The other day my roommate turned on the TV because he hadn't yet realized that I'd rather inhale a jellyfish than watch any show on TV these days. Enter marketing, stage left. Enter trainsaw, sarcasm, and loathing, stage right. Conflict ensues.
So a car commercial came on. There was a small car sliding around on empty streets, making me think about how much I want to buy a car that slides when it corners. Then at the end, they tried to pull a fast one on me: "Introducing the all new Nissan Phantasmagon" or something like that. All new? What's that crap? You've been putting out that same car for about 5 years. What's so new? It looks the same. It still has 4 wheels. I'm not impressed.

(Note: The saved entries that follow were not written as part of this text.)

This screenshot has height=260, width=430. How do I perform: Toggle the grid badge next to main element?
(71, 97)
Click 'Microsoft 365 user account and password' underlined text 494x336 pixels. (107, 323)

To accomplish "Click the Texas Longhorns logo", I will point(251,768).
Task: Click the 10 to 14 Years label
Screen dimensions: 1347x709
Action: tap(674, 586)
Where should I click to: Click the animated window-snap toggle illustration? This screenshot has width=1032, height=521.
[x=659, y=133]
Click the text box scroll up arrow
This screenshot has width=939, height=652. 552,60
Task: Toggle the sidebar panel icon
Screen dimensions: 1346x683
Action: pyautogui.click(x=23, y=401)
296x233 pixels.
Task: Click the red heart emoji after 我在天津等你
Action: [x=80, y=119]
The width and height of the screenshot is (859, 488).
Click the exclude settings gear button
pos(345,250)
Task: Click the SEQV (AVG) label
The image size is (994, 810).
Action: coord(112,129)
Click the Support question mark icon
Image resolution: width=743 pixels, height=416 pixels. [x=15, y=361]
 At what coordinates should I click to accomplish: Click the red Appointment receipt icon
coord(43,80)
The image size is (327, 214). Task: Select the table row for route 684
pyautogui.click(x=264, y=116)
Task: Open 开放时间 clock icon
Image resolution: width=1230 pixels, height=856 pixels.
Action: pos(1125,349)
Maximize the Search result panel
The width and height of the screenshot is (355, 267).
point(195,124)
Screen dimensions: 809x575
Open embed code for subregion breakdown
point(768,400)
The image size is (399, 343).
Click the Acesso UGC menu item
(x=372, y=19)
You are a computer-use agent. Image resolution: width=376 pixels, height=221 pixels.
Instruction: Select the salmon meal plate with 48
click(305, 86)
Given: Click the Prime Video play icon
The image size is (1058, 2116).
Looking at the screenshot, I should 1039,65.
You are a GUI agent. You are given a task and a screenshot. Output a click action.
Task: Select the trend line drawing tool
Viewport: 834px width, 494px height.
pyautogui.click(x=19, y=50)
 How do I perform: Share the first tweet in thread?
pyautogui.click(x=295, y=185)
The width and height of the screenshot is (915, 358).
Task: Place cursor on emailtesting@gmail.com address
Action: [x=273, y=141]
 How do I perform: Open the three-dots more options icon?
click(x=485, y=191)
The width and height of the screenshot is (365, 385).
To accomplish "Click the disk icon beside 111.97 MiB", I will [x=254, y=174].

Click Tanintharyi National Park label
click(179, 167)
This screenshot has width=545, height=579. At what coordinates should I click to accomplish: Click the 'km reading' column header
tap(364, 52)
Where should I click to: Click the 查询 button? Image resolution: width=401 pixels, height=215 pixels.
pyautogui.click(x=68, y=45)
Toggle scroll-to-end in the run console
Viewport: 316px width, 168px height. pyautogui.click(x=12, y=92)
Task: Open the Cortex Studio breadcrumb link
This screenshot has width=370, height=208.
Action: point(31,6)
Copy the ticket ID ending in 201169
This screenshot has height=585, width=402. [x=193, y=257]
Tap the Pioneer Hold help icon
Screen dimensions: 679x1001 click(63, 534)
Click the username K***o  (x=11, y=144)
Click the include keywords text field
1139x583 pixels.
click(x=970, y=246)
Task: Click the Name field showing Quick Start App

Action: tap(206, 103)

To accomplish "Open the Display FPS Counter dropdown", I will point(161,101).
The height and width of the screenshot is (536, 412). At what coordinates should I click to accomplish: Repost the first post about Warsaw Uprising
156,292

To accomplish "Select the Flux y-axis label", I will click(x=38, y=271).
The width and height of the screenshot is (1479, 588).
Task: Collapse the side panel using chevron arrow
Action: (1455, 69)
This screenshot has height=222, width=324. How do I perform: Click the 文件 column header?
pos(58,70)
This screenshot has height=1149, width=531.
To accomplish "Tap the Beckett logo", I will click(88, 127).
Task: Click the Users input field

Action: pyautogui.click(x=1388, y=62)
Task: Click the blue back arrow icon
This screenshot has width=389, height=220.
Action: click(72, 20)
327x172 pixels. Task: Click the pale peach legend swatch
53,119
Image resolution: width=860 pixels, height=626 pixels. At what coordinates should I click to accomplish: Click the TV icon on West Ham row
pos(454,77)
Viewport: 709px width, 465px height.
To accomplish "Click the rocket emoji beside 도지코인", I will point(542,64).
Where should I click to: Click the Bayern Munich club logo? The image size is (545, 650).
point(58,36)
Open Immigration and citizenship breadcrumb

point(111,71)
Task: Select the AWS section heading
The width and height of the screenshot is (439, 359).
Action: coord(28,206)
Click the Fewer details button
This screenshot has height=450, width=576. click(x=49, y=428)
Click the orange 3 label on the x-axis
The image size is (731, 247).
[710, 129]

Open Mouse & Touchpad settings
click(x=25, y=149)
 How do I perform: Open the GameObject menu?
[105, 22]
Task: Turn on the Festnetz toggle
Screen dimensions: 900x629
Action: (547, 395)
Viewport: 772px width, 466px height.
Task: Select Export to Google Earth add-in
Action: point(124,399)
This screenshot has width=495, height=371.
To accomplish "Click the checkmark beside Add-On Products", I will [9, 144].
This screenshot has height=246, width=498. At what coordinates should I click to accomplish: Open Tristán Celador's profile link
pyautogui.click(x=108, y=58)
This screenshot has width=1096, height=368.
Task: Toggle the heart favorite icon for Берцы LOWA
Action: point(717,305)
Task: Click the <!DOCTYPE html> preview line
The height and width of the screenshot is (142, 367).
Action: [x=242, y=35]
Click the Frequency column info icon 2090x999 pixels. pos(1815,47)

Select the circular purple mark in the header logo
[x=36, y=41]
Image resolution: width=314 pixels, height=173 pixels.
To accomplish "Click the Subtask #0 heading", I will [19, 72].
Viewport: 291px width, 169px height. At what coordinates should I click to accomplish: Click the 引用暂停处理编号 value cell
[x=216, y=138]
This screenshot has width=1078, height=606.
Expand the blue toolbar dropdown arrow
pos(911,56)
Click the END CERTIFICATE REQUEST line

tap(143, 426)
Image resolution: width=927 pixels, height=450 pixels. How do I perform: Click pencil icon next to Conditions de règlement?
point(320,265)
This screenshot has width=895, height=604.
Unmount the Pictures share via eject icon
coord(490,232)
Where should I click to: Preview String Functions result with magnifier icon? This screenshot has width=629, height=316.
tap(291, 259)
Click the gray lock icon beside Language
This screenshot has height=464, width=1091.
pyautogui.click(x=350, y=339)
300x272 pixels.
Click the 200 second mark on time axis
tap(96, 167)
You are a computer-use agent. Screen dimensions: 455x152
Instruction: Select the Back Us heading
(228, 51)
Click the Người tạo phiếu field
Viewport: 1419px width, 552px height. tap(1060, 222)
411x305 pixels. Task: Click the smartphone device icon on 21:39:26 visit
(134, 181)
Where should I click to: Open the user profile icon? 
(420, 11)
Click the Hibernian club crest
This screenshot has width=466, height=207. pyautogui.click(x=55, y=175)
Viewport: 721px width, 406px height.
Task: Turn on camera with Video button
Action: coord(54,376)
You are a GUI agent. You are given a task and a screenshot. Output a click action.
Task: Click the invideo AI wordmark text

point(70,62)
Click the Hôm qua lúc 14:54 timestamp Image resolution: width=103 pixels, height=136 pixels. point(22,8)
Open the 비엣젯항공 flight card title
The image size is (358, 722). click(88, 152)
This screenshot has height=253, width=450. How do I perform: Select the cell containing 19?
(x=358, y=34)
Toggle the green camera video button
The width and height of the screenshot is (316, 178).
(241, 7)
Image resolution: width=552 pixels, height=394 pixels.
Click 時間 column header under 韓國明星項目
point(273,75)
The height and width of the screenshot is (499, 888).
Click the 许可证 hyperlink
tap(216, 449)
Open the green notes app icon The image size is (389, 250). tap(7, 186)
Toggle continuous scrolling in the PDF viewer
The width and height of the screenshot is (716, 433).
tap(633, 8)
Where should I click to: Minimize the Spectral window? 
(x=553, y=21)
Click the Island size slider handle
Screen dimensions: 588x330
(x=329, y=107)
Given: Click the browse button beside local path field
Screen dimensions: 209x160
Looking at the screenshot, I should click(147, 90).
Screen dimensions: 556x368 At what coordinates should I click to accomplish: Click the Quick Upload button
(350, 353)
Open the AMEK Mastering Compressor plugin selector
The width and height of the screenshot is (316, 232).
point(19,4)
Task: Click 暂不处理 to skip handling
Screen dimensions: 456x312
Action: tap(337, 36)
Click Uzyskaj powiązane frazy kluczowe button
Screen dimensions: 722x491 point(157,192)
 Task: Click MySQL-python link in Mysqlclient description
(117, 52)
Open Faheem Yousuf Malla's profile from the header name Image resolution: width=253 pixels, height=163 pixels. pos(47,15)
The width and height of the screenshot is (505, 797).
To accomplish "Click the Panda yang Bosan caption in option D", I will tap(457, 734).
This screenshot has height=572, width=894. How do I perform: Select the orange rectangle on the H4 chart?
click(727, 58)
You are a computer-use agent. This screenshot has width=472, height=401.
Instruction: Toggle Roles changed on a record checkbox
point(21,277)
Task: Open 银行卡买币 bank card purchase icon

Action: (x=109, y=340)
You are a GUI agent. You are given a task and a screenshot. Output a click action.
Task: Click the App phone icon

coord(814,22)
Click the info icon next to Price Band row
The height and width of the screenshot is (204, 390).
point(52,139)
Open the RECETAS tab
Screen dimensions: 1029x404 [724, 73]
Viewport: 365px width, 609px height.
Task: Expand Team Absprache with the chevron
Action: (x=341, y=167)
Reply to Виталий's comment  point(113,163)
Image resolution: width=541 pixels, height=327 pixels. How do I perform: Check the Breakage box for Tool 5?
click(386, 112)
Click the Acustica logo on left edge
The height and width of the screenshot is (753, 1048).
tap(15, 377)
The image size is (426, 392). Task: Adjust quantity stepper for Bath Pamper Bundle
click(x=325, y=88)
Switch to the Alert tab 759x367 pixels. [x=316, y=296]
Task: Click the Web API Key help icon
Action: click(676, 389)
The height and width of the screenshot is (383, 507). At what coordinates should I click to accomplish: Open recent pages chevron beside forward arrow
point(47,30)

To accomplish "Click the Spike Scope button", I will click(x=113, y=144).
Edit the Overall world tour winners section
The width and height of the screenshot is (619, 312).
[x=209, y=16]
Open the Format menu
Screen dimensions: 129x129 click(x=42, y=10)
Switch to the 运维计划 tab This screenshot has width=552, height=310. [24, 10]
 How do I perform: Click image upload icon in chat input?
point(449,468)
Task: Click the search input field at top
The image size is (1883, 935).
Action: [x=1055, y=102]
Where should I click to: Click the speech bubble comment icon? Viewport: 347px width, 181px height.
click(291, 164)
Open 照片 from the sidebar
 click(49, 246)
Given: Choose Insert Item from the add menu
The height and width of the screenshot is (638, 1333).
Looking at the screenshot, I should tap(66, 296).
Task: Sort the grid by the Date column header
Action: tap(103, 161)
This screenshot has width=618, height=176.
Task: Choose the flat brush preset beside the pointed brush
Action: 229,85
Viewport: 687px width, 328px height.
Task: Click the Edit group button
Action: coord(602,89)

If car companies want to advertise things as new, know what they need to do? Start making tanks. I'd consider it new if a vehicle came out with treads. Plus, the marketers could have a heyday with all of the unique features of tanks. They're perfect for:
-Offroading
-Parades
-Invading France
With features like that, it's sure to outsell German cars, even in their own country. Plus, tanks would make the passenger's seat fun again. And you know the dealers could make a whole bunch of money selling options on these things. Lots of awesome paint jobs available: urban camo, jungle camo, desert camo. For a little extra, you can throw in chrome treads.
The other big advantage of tanks is that you know they'd get the government's 5-star safety rating for front and side collisions, and also probably for claymore mines and assault rifles. I'd imagine that the user's manual would have to have a couple of extra clauses in it, though. You know, like "please do not drive over the president." And maybe "Warning, do not attempt to peel out or the road may disintegrate."
Still, though, this is the greatest idea ever. I think I just hit on the next big thing. Pretty soon they'll come out with stretch tankozines that really rich people can take from the airport, people will start putting neon lights on their tanks (which really defeats the purpose of the camo), and people will be installing sound systems so huge that you can still hear the bass over the massive destruction of innocent people at the hands of the greatest invention of modern times. Awesome.